[Source material Boundary: Start]
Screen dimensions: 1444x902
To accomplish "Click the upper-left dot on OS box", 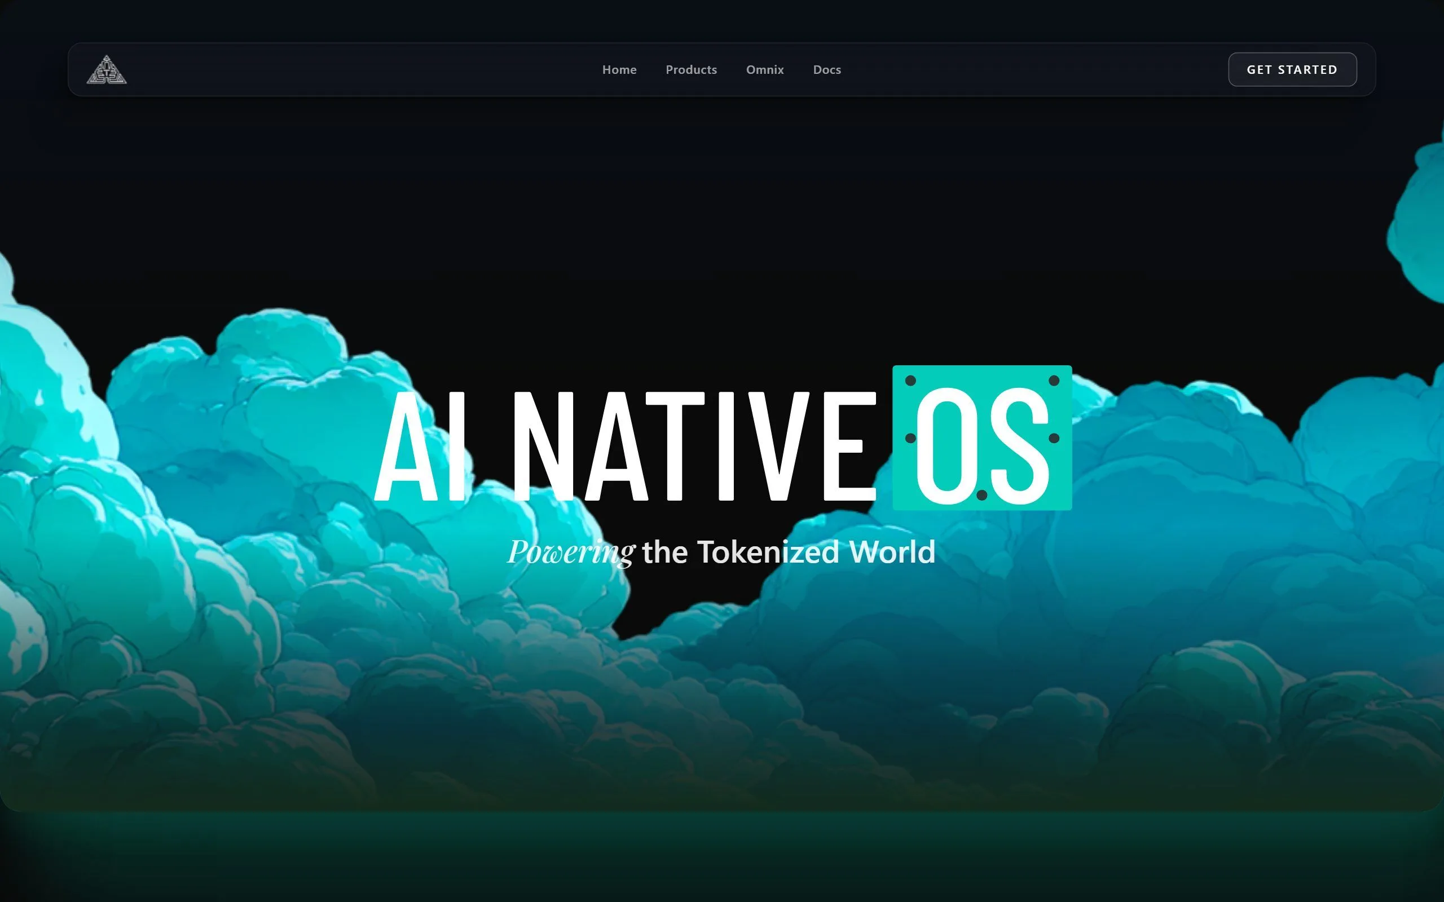I will (911, 381).
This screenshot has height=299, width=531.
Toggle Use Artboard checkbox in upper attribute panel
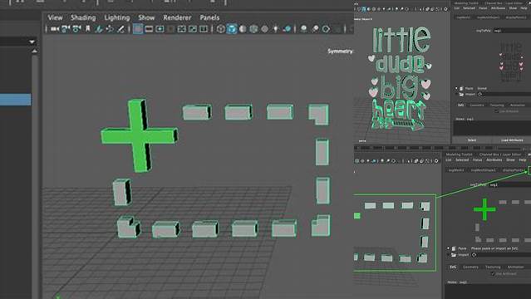point(496,111)

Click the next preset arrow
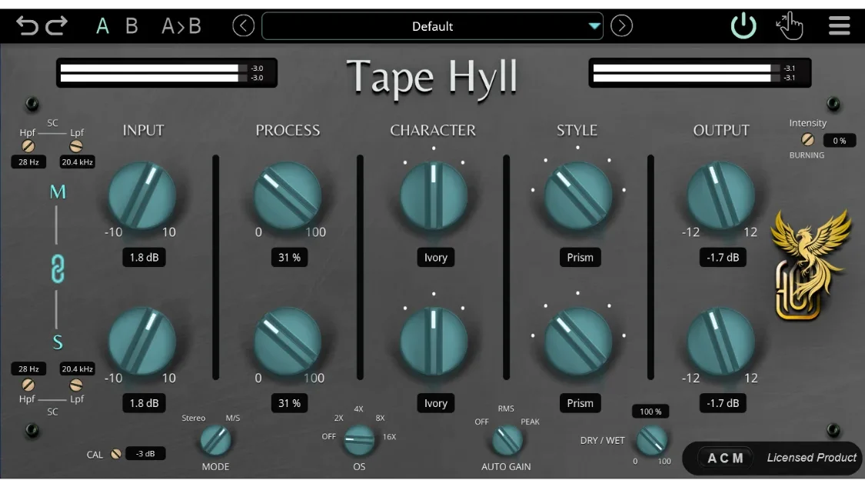click(x=622, y=25)
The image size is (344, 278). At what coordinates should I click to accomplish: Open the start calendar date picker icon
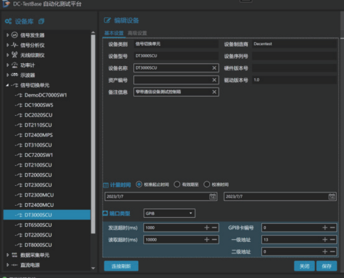pos(213,196)
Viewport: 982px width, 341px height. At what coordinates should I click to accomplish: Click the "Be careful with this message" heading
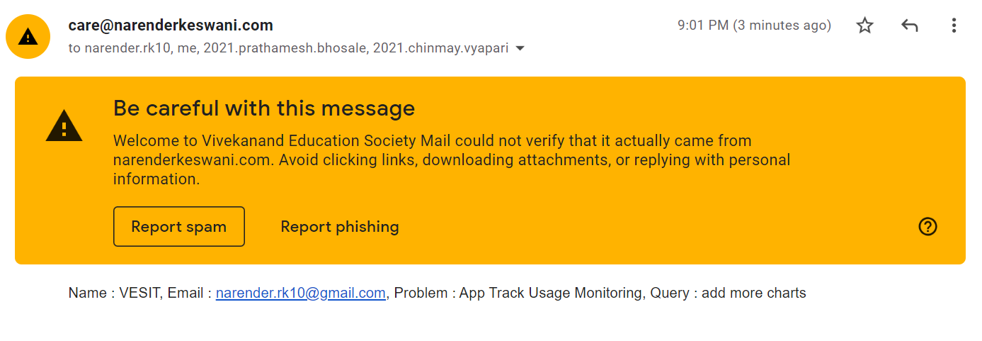click(x=264, y=108)
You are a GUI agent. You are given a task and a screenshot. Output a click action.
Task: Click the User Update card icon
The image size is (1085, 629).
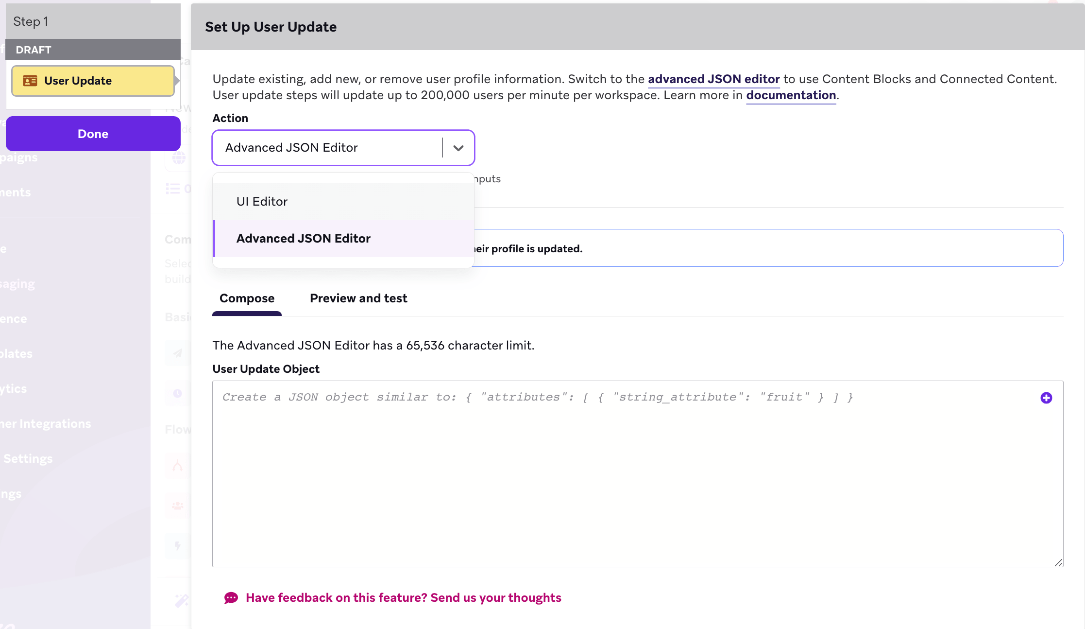click(30, 81)
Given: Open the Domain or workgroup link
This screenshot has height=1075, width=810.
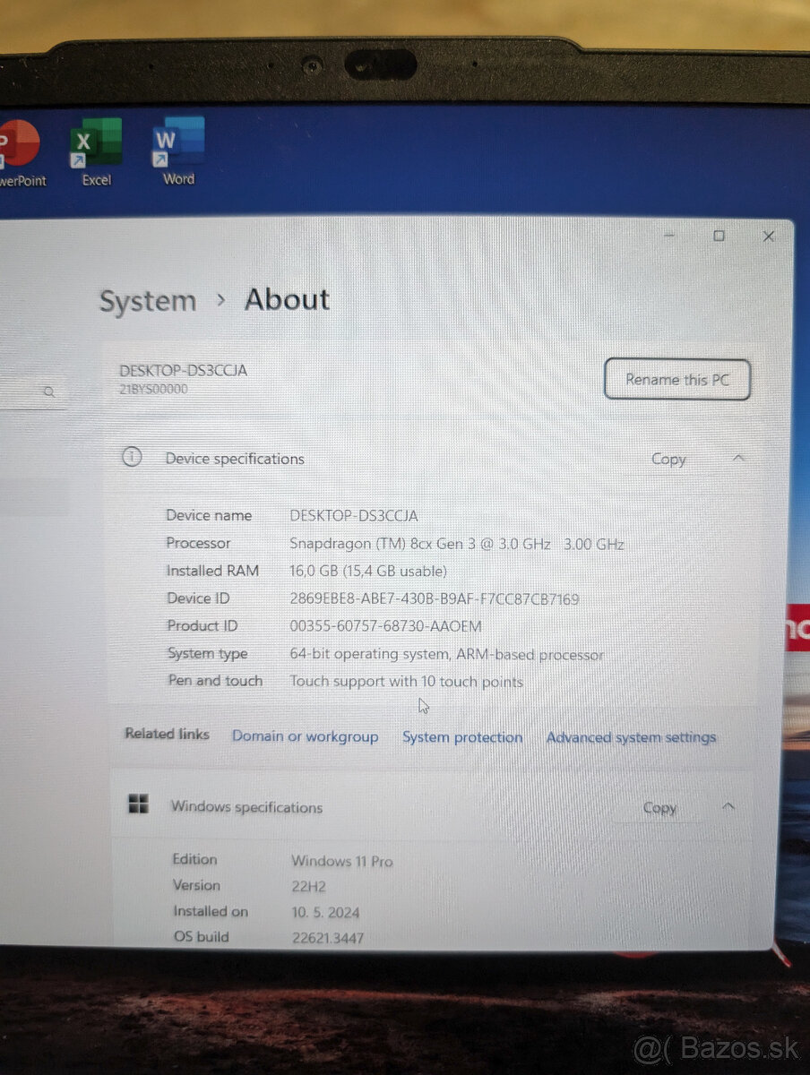Looking at the screenshot, I should pyautogui.click(x=305, y=736).
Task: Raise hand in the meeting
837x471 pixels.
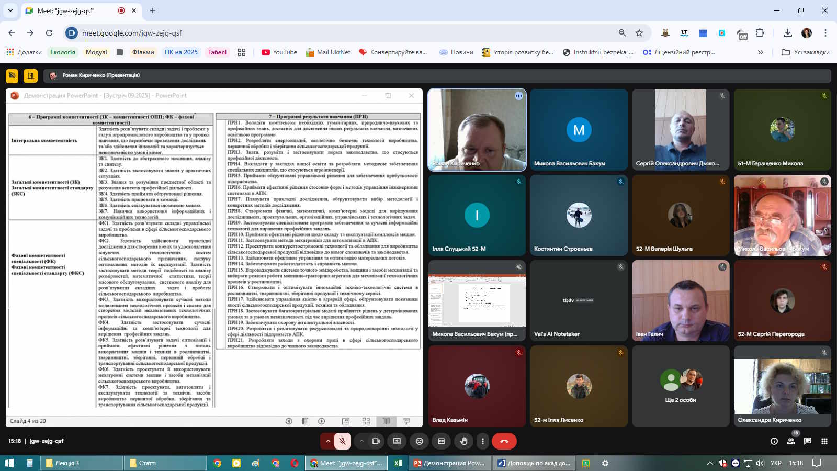Action: click(463, 441)
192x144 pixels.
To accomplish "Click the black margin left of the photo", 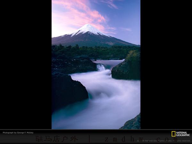I will pyautogui.click(x=26, y=64).
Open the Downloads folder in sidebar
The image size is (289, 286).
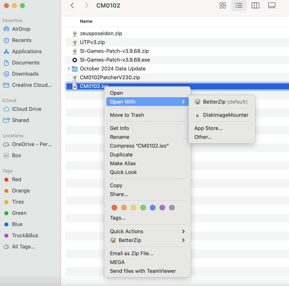pyautogui.click(x=25, y=74)
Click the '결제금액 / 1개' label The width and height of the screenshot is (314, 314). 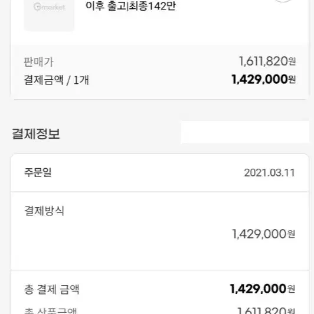(x=56, y=80)
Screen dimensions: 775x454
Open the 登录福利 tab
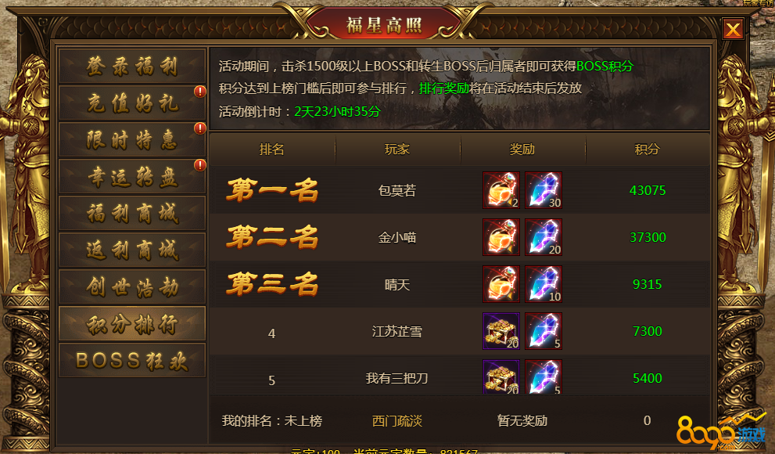point(132,66)
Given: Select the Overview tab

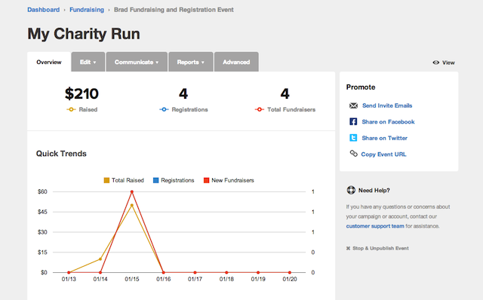Looking at the screenshot, I should click(x=49, y=62).
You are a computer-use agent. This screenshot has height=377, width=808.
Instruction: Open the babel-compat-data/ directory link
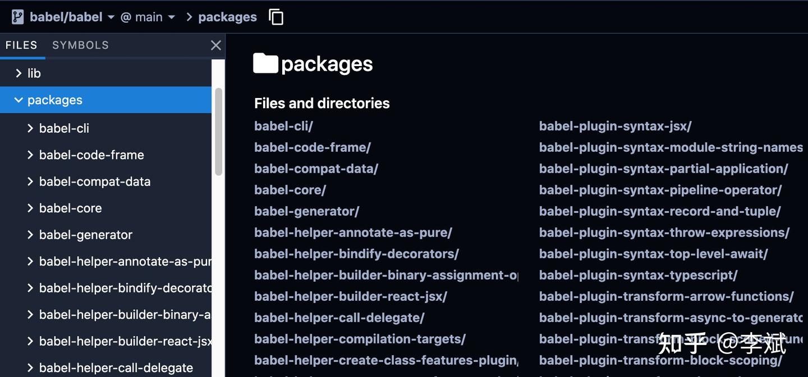point(316,169)
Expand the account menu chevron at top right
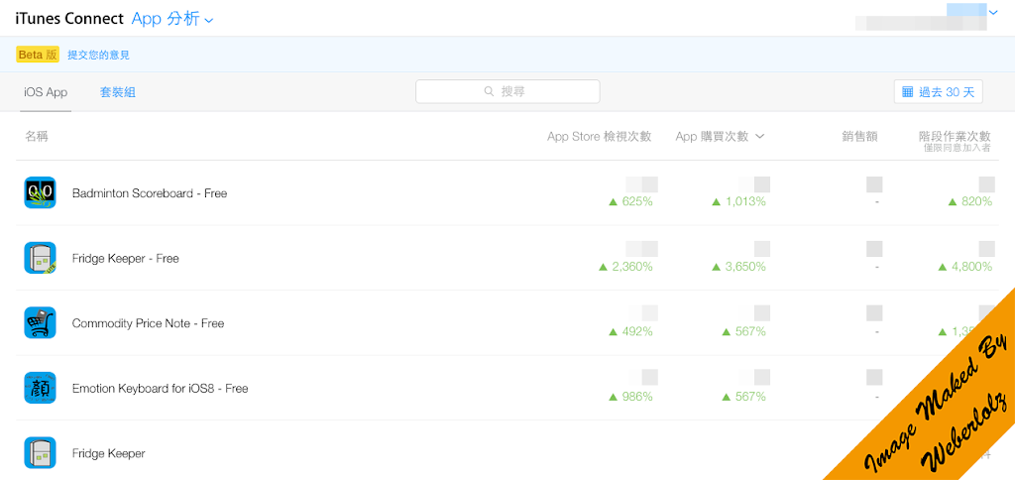This screenshot has width=1015, height=480. 993,13
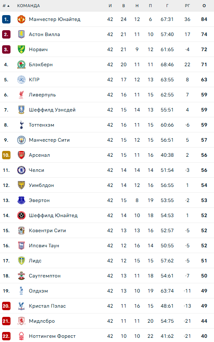The width and height of the screenshot is (214, 342).
Task: Click the Liverpool liver bird crest
Action: coord(21,95)
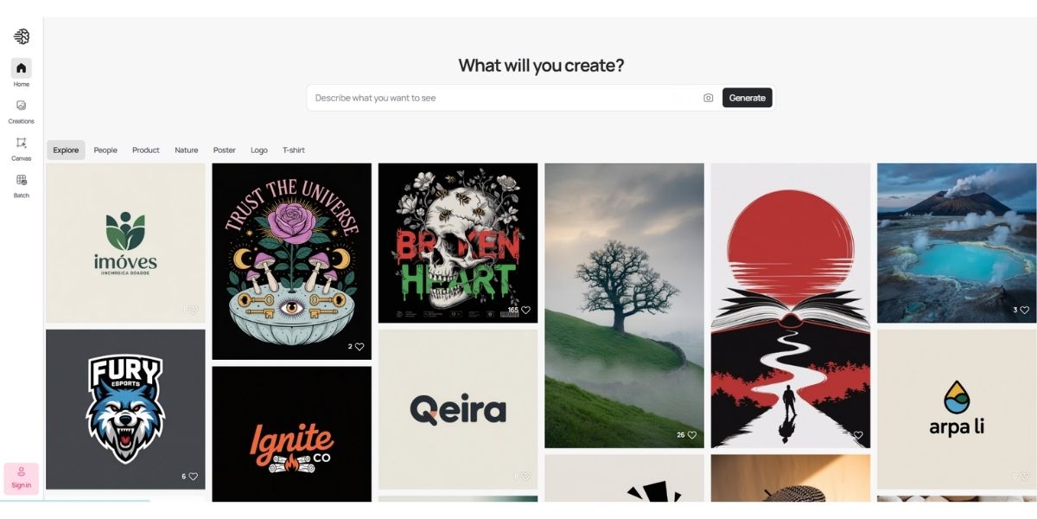Open the Qeira logo thumbnail
The width and height of the screenshot is (1037, 519).
[458, 409]
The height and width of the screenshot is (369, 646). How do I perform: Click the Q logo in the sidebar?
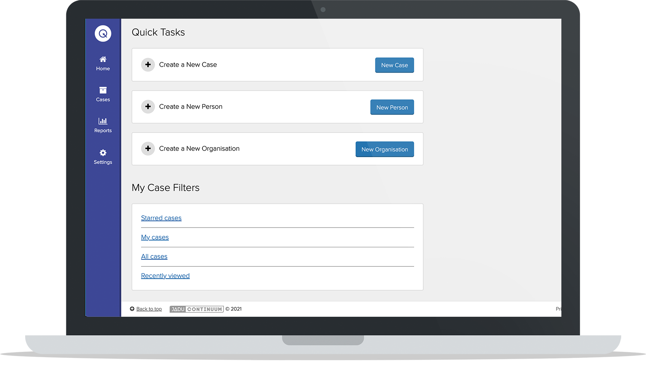pos(103,34)
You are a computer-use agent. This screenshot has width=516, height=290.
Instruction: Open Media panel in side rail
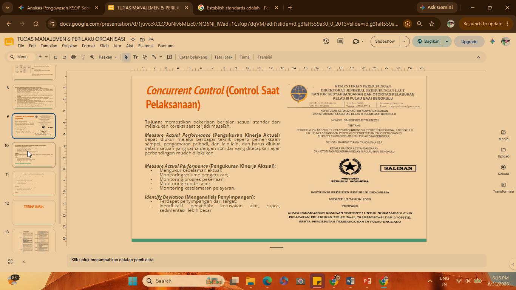coord(503,135)
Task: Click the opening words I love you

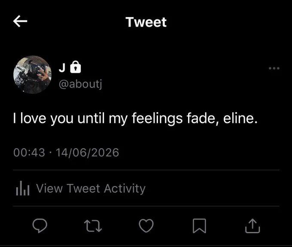Action: click(43, 119)
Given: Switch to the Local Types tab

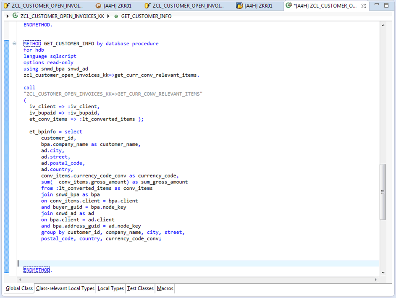Looking at the screenshot, I should point(111,288).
[Source material Boundary: End]
Exercise goal: Which lines of the records contain "dimensions"? Show each of them.

Result for this task:
Screen dimensions: 1444x902
Screen dimensions: 775x454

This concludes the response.